Genomic diversity and BCDO2 gene structure of YFCs and other chickens. Haplotype pattern analysis of the yellow skin gene, BCDO2 across different populations separated by white gaps. Immediate flanking genes are indicated. Grey color denotes reference alleles while Indian red indicates alternative alleles. Initials represent chicken breeds/population names as defined in the methods. The three YFC clusters are indicated by red, black, and blue boxes representing northern, central, and southern clusters, respectively

Discussion

We provide the first comprehensive whole-genome sequencing data and genomic variants for the YFCs. We also describe the genetic structure and molecular background of the distinguished color phenotype of these chickens. YFCs are a traditional nutritional and commercial mainstay for millions of people living in China and its purlieus, and are believed to have contributed to the recent breeding of European chickens [5]. Next generation sequencing has augmented scientific research into the molecular foundations of various complex phenotypic poultry traits such as body size in chicken [13], body size and plumage color in ducks [18], as well as maturation and plumage color in domestic quails [19], among others. In this study, we characterize not only the SNPs in the genomes of the YFCs but also other variants including InDels, structural variations (SV), and copy number variations (CNV) to facilitate research of these chickens. Particularly, SVs are increasingly gaining research interest as they can lead to the birth of new genes, change gene copy number as well as their expression profiles, eventually affecting phenotypic evolution and adaptation of organisms to local environments [2023], hence will be an important resource to extend the SNP-based genetic analyses [24, 25]. Similarly, CNVs are linked with phenotypic evolution and have supported high-impact evolutionary investigations on complex diseases and economically important traits [26, 27]. For instance, in chicken, sequence duplication near the first intron of SOX5 gene is linked with the chicken pea-comb trait [28], an inverted duplication covering EDN3 gene leads to dermal hyperpigmentation [29], and a partial duplication of PRLR gene is associated with late feathering [30].

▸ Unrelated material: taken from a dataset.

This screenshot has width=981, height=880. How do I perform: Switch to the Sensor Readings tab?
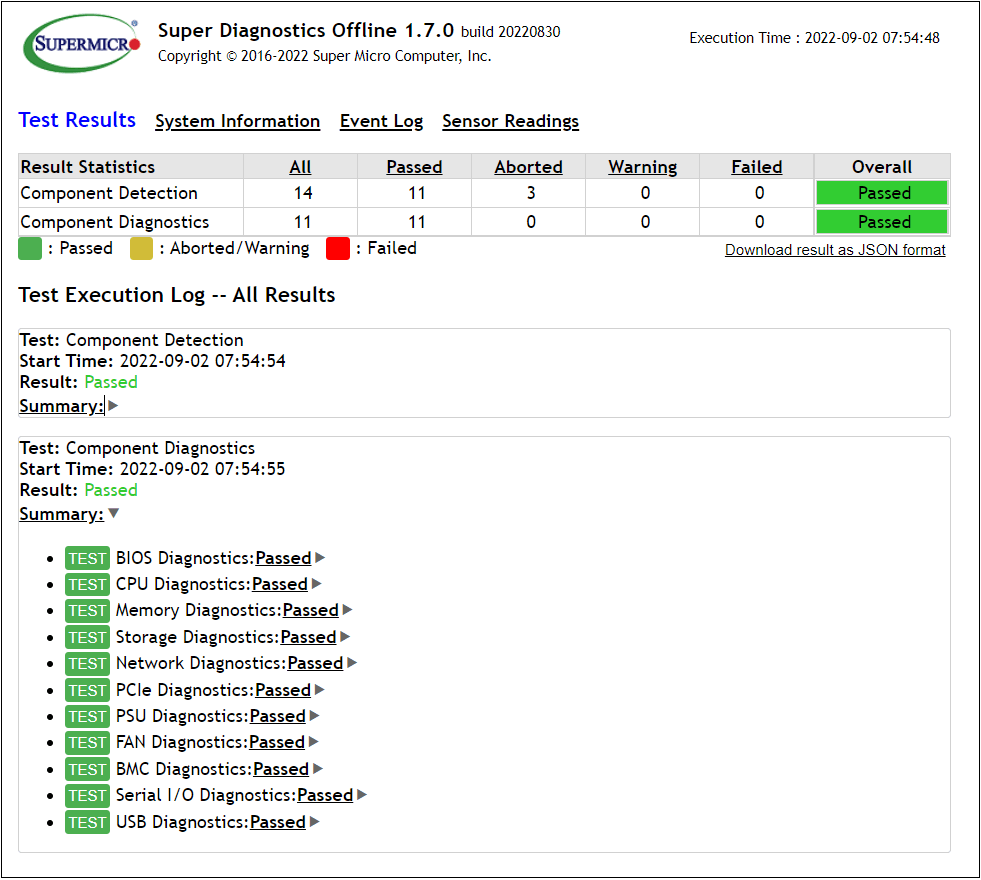pyautogui.click(x=510, y=121)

Our current comparative population genomics analysis was anchored on genome-wide SNPs of the YFCs, other indigenous chickens, and wild ancestors. Population structure analysis revealed an overall distinctive genomic architecture of the YFCs from other Chinese indigenous chickens (PCA and NJ phylogenetic tree). Interestingly, a three-way sub-clustering pattern is consistent in PCA, ADMIXTURE, and NJ phylogenetic tree and amazingly mirrors the geographical distributions of the YFCs. The 10 YFC populations divide into northern, central and southern clusters, agreeing with the trends earlier proposed by microsatellite-based studies of chickens from these regions of China [1, 11, 12]. This sub-structuring may be reflective of some extent of differential exchange of genetic materials in neighboring locations, breeding histories, or natural and artificial selection drivers as described in several chicken populations [17, 27]. This explains the existence of genomic grouping among populations with close phenotypic appearances such as the YFCs. A crucial point to note is the signals of admixture at K = 3 and 4 in the ADMIXTURE analysis. Hetian (HT) and Huiyang bearded (HY) YFCs are historically ascribed to the Hakka Chinese [6] who are thought to have immigrated from northern China, and have preserved their distinguished cultures, languages [31], and even genetic attributes [32]. Wenchang (WC) chickens are reported to have originated from crossbreeding of chickens brought into Hainan Province by people (including the Hakka) from Guangdong and Fujian Provinces [6]. The results of PCA and ADMIXTURE (K = 2 and 3) suggest that the Huaibei (HB) partridge chickens have a close relationship with YFCs of the northern cluster, consistent with their geographical proximity. Nevertheless, it is incomprehensible that HB, Huanglang (HL), and Ningdu Yellow (ND) shared dominant ancestry component at K = 4. Compared to other indigenous Chinese chickens, the YFCs tend have a closer genetic semblance among themselves than with other chickens, inferring a possible overriding effect of selection for the outstanding phenotypic traits of the YFCs.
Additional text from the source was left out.